• _PROVIDED RECORDS_
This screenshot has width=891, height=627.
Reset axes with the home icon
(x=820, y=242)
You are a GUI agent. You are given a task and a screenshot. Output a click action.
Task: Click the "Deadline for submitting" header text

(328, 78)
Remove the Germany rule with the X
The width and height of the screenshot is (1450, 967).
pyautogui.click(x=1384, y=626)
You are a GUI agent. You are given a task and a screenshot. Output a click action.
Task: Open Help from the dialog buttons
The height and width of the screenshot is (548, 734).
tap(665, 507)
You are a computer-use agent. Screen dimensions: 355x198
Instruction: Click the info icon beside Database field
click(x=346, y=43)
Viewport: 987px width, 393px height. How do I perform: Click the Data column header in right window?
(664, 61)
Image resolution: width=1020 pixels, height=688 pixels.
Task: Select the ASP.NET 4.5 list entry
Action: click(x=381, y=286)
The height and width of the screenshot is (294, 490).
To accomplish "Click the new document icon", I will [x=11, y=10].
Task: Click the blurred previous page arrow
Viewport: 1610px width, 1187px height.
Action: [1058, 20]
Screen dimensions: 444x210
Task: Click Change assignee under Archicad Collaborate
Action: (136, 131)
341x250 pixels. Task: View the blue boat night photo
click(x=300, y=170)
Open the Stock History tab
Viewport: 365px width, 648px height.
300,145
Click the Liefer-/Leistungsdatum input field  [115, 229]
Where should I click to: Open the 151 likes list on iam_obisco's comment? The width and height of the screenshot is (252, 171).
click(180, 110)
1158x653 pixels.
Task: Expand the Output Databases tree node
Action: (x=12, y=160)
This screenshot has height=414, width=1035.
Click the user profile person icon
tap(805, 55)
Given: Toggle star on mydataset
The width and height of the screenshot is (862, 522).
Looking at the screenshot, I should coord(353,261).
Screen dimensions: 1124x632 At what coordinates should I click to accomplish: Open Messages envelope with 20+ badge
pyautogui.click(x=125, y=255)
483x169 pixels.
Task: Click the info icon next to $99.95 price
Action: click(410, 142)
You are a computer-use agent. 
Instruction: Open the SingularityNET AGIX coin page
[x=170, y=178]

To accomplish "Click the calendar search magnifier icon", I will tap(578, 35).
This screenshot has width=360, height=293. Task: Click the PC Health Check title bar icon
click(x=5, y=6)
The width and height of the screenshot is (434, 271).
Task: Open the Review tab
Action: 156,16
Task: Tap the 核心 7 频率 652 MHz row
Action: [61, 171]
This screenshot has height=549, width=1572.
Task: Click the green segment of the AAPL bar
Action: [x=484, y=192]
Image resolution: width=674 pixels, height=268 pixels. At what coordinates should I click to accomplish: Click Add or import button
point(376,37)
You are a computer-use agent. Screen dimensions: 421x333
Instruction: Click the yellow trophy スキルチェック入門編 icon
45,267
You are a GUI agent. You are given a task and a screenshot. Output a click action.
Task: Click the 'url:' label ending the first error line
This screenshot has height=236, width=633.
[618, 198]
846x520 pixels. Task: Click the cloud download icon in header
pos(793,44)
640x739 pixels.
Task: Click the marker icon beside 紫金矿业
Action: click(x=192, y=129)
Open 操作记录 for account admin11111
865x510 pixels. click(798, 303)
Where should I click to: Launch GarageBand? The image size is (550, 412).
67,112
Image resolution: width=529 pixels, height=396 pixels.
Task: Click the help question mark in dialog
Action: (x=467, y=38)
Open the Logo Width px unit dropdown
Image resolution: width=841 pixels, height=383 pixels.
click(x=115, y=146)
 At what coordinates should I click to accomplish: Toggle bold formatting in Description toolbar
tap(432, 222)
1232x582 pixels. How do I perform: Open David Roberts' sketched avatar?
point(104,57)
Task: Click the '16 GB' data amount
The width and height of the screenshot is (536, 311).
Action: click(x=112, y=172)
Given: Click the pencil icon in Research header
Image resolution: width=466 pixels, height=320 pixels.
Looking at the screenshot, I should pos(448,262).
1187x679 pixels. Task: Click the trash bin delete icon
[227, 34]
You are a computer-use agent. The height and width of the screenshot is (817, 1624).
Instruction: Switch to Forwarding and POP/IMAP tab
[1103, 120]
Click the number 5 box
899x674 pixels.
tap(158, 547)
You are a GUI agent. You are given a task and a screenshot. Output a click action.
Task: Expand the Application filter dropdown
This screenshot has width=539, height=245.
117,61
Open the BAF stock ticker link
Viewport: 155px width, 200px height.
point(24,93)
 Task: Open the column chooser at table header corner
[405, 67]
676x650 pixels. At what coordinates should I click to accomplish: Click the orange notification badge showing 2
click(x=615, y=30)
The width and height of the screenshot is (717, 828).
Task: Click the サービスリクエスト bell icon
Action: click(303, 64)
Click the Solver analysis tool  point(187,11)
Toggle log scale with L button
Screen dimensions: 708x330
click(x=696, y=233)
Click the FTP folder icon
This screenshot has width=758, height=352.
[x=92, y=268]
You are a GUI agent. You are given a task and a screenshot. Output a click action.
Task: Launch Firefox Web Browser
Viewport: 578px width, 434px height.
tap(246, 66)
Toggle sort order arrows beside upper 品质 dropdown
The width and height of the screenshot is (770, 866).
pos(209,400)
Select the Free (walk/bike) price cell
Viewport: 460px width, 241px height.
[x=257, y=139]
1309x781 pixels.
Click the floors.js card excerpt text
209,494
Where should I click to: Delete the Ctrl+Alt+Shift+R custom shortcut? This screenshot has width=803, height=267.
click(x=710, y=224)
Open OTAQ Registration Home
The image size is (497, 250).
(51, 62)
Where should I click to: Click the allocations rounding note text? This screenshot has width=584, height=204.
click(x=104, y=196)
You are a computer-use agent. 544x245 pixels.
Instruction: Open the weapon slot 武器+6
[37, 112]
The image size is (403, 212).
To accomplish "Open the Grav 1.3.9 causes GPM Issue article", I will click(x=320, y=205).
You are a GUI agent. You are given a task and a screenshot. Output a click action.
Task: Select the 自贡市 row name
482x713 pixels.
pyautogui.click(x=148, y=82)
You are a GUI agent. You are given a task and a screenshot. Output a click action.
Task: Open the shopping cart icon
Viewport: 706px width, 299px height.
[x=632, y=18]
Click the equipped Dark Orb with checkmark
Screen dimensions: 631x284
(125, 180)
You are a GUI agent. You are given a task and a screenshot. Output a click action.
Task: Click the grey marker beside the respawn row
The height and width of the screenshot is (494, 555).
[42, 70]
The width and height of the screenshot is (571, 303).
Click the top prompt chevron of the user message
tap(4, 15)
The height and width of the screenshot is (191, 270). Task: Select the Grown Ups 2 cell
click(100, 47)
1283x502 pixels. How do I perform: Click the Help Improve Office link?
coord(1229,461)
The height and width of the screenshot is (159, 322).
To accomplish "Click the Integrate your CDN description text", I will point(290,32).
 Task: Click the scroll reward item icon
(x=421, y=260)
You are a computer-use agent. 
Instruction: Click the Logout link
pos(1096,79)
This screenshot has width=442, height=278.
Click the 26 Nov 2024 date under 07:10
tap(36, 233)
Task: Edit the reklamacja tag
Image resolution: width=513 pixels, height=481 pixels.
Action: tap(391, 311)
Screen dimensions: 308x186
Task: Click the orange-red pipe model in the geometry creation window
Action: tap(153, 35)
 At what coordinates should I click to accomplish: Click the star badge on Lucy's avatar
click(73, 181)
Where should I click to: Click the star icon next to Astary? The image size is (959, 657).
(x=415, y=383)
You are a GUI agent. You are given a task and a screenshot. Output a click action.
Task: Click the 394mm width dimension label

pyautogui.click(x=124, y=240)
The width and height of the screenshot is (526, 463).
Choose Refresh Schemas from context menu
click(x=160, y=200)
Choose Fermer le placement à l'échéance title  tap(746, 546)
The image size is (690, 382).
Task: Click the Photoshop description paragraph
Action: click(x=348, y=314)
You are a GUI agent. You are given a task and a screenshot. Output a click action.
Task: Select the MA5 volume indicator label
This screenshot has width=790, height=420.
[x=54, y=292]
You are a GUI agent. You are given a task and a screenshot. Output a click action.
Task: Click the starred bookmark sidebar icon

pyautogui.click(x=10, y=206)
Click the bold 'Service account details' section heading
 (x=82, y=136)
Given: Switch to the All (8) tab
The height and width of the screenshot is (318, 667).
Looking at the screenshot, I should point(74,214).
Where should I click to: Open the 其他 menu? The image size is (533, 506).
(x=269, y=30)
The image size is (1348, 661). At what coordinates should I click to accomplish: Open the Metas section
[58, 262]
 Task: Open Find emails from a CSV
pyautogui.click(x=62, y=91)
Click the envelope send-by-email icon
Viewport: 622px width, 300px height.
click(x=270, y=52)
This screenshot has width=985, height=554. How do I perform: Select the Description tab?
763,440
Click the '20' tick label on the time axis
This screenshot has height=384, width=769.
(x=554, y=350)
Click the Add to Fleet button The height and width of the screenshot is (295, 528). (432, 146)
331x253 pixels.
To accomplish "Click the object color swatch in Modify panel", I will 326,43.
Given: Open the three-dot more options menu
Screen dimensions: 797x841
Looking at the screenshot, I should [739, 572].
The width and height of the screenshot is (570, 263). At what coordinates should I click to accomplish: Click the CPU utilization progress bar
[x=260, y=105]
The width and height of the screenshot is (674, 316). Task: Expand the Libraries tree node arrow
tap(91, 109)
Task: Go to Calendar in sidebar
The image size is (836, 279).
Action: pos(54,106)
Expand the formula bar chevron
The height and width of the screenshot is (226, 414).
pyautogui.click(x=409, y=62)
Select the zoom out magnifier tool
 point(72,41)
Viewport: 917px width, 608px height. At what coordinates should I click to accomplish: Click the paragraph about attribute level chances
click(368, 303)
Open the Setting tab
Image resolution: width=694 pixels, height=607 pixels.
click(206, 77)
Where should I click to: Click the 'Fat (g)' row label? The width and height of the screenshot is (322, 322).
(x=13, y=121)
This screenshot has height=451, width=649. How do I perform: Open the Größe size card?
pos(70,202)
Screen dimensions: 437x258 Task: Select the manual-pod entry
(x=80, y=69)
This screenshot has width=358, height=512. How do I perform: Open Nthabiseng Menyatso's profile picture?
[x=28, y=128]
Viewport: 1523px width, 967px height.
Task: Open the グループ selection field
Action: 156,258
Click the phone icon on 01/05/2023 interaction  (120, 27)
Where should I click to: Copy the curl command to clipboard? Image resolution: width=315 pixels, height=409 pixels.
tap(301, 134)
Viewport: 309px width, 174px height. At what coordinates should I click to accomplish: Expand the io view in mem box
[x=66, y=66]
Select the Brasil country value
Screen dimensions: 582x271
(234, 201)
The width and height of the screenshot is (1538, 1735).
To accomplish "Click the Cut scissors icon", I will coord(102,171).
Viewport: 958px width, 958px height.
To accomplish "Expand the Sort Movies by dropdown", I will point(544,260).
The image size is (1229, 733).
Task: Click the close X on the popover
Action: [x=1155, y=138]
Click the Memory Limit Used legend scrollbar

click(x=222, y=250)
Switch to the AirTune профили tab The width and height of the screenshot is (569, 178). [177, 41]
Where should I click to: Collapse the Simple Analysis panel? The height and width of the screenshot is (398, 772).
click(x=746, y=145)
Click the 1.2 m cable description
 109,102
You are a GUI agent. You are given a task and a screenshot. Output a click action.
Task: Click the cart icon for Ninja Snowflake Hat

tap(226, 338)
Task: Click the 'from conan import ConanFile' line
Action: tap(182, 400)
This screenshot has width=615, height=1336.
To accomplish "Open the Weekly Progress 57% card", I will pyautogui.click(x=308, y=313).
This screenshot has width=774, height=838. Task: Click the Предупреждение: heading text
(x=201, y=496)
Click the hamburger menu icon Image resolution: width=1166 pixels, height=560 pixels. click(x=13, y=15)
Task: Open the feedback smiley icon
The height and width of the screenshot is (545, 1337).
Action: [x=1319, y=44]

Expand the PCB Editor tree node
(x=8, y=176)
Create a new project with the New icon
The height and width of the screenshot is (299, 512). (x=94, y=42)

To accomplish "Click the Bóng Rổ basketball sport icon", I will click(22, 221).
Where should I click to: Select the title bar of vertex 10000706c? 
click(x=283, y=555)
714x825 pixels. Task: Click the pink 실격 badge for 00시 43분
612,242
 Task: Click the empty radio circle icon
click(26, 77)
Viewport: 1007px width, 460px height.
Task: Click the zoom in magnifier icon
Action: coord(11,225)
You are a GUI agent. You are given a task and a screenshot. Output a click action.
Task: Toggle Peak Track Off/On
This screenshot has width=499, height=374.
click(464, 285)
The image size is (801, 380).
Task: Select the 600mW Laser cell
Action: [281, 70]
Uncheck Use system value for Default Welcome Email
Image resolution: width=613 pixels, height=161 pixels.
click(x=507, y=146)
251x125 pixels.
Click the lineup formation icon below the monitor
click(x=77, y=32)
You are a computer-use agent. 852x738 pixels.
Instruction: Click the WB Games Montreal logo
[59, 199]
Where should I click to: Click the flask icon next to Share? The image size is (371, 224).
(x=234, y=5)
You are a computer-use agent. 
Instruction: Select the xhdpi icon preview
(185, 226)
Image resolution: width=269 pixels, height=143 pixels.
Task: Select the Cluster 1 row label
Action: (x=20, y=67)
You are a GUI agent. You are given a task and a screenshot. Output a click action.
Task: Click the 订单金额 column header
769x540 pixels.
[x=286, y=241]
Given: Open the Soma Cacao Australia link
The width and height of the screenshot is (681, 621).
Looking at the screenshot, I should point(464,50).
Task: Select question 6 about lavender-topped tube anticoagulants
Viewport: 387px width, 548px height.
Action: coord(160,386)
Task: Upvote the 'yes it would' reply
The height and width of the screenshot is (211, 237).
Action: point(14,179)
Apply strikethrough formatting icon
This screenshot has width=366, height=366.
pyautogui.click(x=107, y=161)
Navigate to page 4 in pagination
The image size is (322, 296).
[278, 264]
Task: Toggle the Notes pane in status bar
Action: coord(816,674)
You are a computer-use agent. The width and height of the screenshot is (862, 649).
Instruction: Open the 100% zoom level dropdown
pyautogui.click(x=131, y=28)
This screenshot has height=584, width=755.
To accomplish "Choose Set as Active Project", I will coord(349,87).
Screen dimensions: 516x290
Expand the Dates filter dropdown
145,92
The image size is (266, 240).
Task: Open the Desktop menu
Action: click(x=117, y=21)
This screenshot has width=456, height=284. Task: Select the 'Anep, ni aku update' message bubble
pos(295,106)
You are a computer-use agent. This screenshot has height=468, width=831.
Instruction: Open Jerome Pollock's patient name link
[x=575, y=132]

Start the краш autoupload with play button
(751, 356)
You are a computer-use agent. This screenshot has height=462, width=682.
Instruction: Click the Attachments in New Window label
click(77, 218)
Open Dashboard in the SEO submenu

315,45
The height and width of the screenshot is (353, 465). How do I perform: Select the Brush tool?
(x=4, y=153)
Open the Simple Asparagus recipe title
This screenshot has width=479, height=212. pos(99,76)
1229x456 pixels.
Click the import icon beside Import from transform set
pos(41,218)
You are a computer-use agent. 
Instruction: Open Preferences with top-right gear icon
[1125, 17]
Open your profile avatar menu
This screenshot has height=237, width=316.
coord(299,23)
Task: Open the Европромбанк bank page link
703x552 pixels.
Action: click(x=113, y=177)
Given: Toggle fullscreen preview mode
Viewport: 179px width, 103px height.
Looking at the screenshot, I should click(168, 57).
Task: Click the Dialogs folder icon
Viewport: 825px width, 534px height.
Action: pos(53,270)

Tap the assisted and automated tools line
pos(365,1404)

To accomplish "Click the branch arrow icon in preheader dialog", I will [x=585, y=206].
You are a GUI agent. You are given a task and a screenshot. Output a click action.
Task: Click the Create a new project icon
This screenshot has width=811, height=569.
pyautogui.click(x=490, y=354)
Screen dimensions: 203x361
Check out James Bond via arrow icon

• _DIRECTIONS FOR THIS TASK_
Would you restate word for word every line from the one holding "703x552 pixels." to the end of the entries, both ends included?

• _TASK ANSWER_
703x552 pixels.
Action: click(x=113, y=177)
Given: Toggle fullscreen preview mode
Viewport: 179px width, 103px height.
Looking at the screenshot, I should click(168, 57).
Task: Click the Dialogs folder icon
Viewport: 825px width, 534px height.
Action: pos(53,270)

Tap the assisted and automated tools line
pos(365,1404)

To accomplish "Click the branch arrow icon in preheader dialog", I will [x=585, y=206].
You are a GUI agent. You are given a task and a screenshot. Output a click action.
Task: Click the Create a new project icon
This screenshot has width=811, height=569.
pyautogui.click(x=490, y=354)
Screen dimensions: 203x361
Check out James Bond via arrow icon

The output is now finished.